The Wonders of North Hollywood's La Fiesta Super Mall
- Das Ubergeek Jan 30, 2010 08:57 PM
(Original post at http://mangelorange.wordpress.com/201...)
One of the things I love best about Los Angeles is the presence of tiny pockets of amazing food in unlikely places. Mercado La Paloma, in an unlovely part of South LA on 37th and Grand, for example, hosts Chichén Itzá, Mo-Chica, a more-than-passable Persian counter and a Oaxacan sandwich joint with a surprisingly good horchata con tuna (fruit, not fish).
Another such nexus of great food is the gritty, worn corner of Sherman Way and Bellaire Avenue in North Hollywood: the northeast corner hides Blackjack Market behind a worse-than-average Carl’s Jr., where you can buy some of the best chorny khleb (Russian-style spongy “black” rye bread) in the city, along with European butter at some of the best prices in the Valley. The southwest corner hosts Swan Thai, the first (as you travel off the freeway) in the line of excellent Thai restaurants as you head west from the freeway, and Las Quenas Peruvian Restaurant, home of an octopus ceviche and leche quemada that still pull me to this gritty intersection three years after having sold my house nearby.
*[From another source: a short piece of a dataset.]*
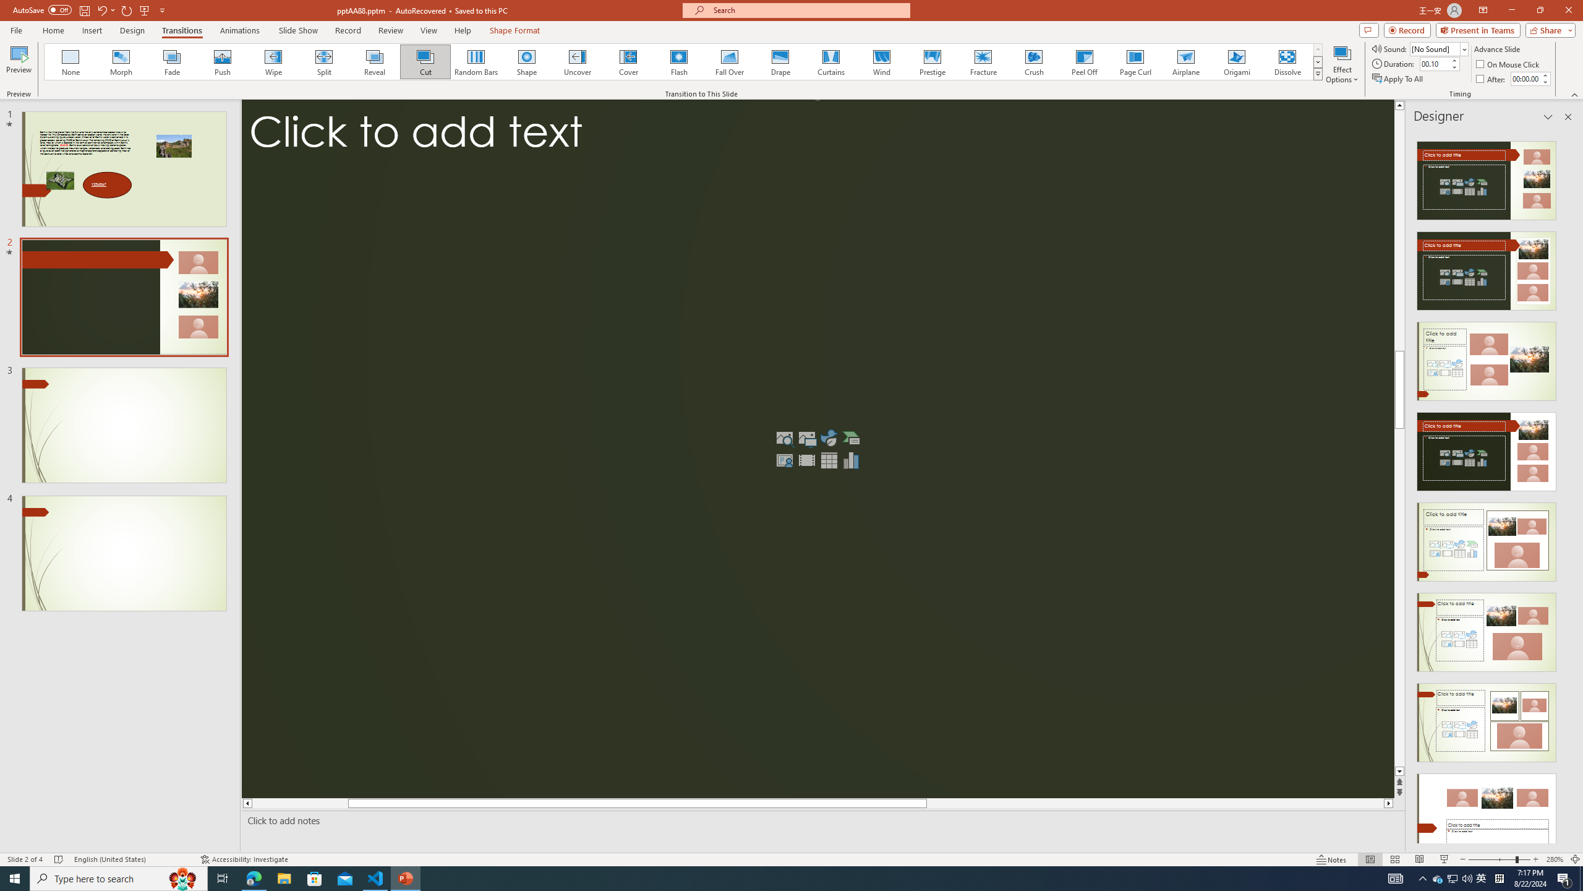 This screenshot has height=891, width=1583. Describe the element at coordinates (71, 61) in the screenshot. I see `'None'` at that location.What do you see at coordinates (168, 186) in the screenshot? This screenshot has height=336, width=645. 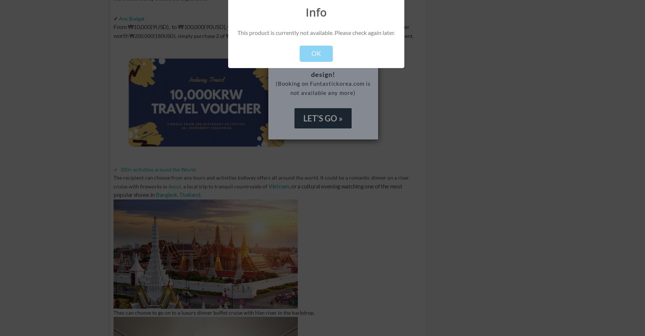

The northwest corner hosts an El Super supermarket (not nearly as good as Vallarta), Las Américas Bakery (decent bolillos) and the La Fiesta Super Mall, a random hodgepodge of stalls selling all manner of cheap schlock, from individually plastic-wrapped tennis shoes to itchy wool zarapes. When I moved away from the Valley in 2007, the depressing food court in the back of La Fiesta Super Mall contained an unspeakably poor Chinese takeout stand featuring cornstarch-and-sugar-sauced protein and sad job-lot vegetables, a Japanese teriyaki stand that was the only such place I’ve ever seen that could make me yearn for Yoshinoya, a thoroughly mediocre Mexican rice-and-beans combo-plate place where the industrial cheese melted over everything, and two closed stalls. Ten or twelve rickety old aluminium tables stood guard between the food and the merchandise, from the Korean electronics store to the tattoo parlour.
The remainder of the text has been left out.